Voir introduction du dossier.

On estime qu’entre 1875 et 1914, les années formatives du football britannique, une vingtaine de joueurs noirs ou métis/non-blancs évoluèrent dans des clubs de Football League anglaise et écossaise (D1 et D2). Parmi eux, Andrew Watson, Arthur Wharton et Walter Tull sont, de loin, les plus connus. L’histoire du football britannique antérieure à la Première Guerre mondiale n’a malheureusement gardé aucune ou peu de trace des autres (hormis John Walker, les Frères Cother à Watford, Fred Corbett et Hassan Hegazi), simplement quelques noms (et encore) dans les listes de joueurs.

Aujourd’hui, le daddy de tous les pionniers : Andrew Watson.

# 1. Andrew  Watson (1856-1921)

Né le 24 mai 1856 à Georgetown, Guyane britannique (aujourd’hui Guyana), fils d’un riche planteur écossais de sucre à canne et d’une Guyanienne.

Premier football joueur métis au monde à décrocher une sélection internationale, pour l’Ecosse en 1881, Watson, principalement arrière, était considéré à son apogée comme l’un des tous meilleurs footballeurs de l’époque. Il est également le premier métis à avoir joué en FA Cup, en 1882, avec le club de London Swifts FC. Et contrairement à ce qui est communément admis, il est probable que ce fut Andrew Watson et non Arthur Wharton qui devint le premier footballeur professionnel noir du football britannique.

Élémentaire mon cher : Watson était un vrai crack

Scolarisé à Londres où il pratique assidûment le football, à 19 ans, Andrew Watson démarre des études combinées de mathématiques, ingénierie et philosophie naturelle [sciences] à l’université de Glasgow mais abandonne rapidement son cursus pour se spécialiser dans la mécanique navale.
Arrière central, latéral ou milieu de terrain (généralement dans un dispositif 2-3-5 en Ecosse et 2-2-6 en Angleterre où il partit jouer à partir de 1882 – grosse évolution par rapport au 1-1-8 des années 1860-70 !), il entame en 1874 un parcours ascendant dans les principaux clubs de Glasgow. Après un bref passage au Maxwell FC, il est recruté par l’ambitieux Parkgrove FC où il restera jusqu’en 1880. Le Scottish Football Association annual de 1878-79 classe Watson parmi les meilleurs joueurs en activité.


QPFC et leur belle devise : « Jouer pour le plaisir de jouer » (voir article “Les plus insolites écussons du foot british”).

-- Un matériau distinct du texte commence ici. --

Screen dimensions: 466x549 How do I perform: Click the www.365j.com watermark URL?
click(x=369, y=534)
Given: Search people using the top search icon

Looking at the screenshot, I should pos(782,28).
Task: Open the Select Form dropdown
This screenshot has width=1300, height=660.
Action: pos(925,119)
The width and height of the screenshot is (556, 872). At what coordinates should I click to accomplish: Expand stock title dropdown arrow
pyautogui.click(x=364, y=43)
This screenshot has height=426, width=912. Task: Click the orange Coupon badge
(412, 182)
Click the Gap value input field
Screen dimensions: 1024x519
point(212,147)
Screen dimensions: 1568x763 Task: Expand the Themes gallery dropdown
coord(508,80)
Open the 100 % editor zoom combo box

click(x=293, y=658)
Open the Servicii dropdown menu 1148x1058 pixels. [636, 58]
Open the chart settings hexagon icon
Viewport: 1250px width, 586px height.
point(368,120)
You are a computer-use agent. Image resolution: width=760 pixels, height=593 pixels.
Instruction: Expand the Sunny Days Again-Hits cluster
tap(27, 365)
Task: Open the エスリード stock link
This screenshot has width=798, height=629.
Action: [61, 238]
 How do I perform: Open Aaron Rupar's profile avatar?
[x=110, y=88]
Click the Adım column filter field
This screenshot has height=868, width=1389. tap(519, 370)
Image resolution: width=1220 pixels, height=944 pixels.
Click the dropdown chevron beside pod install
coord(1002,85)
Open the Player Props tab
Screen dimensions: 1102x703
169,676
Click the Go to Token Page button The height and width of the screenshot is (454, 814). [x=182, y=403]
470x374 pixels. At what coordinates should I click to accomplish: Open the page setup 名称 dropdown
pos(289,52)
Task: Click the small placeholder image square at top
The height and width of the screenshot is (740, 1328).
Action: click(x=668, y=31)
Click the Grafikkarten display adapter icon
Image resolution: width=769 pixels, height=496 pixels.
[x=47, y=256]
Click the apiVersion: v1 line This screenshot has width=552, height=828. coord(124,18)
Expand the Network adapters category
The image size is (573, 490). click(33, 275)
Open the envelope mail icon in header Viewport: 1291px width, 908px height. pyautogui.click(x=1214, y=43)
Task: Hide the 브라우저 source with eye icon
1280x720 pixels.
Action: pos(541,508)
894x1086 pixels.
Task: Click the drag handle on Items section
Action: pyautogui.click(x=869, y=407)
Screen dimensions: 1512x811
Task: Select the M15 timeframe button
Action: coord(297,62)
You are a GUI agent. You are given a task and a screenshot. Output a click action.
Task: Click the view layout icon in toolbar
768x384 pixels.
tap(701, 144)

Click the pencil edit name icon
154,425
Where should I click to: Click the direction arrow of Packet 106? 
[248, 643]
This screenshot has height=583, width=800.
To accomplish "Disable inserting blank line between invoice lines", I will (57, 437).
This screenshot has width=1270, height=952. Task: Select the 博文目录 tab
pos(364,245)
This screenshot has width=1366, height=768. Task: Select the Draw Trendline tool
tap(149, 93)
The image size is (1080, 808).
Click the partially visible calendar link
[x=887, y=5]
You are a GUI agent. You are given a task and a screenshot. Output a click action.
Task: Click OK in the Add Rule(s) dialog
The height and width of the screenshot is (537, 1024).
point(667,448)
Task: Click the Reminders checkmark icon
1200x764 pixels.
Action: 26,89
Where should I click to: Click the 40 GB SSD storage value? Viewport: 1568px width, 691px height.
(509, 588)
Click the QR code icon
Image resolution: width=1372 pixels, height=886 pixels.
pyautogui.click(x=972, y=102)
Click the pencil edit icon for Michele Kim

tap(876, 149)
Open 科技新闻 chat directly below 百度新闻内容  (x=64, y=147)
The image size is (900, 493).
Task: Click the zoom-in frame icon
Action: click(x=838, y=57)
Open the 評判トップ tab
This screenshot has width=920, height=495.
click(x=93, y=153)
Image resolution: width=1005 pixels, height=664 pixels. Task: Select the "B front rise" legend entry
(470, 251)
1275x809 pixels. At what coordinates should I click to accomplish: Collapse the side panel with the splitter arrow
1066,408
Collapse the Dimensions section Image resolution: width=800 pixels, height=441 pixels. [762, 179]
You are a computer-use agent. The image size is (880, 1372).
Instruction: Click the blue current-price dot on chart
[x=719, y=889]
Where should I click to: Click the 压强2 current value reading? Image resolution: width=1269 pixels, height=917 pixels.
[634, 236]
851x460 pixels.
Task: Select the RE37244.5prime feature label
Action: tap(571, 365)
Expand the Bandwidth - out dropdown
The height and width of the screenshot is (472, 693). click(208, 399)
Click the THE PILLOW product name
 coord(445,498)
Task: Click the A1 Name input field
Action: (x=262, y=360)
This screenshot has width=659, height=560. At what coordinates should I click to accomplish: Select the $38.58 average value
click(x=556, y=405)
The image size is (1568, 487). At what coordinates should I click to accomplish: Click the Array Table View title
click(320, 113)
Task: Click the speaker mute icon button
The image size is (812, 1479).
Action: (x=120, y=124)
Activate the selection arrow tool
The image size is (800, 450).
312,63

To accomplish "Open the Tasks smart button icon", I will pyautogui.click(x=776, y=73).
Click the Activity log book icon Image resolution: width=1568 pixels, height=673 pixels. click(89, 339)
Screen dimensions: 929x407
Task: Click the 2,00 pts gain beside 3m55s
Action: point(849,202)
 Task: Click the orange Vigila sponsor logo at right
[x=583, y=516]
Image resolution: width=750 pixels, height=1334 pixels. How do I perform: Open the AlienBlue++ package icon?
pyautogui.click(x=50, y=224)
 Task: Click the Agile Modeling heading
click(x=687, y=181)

En avril 1880, Watson est logiquement recruté par le plus grand : les Glasvégiens du Queen’s Park FC [1]. QPFC, déjà quadruple vainqueur de la Scottish Cup, est alors le plus important club du pays et même du Royaume-Uni, un club au rayonnement extraordinaire (« l’équivalent de Man United, Juventus et Real Madrid réunis », nous précise cet intervenant – de 50 secondes à 1’55 – dans ce fascinant clip qui retrace la vie d’Andrew Watson).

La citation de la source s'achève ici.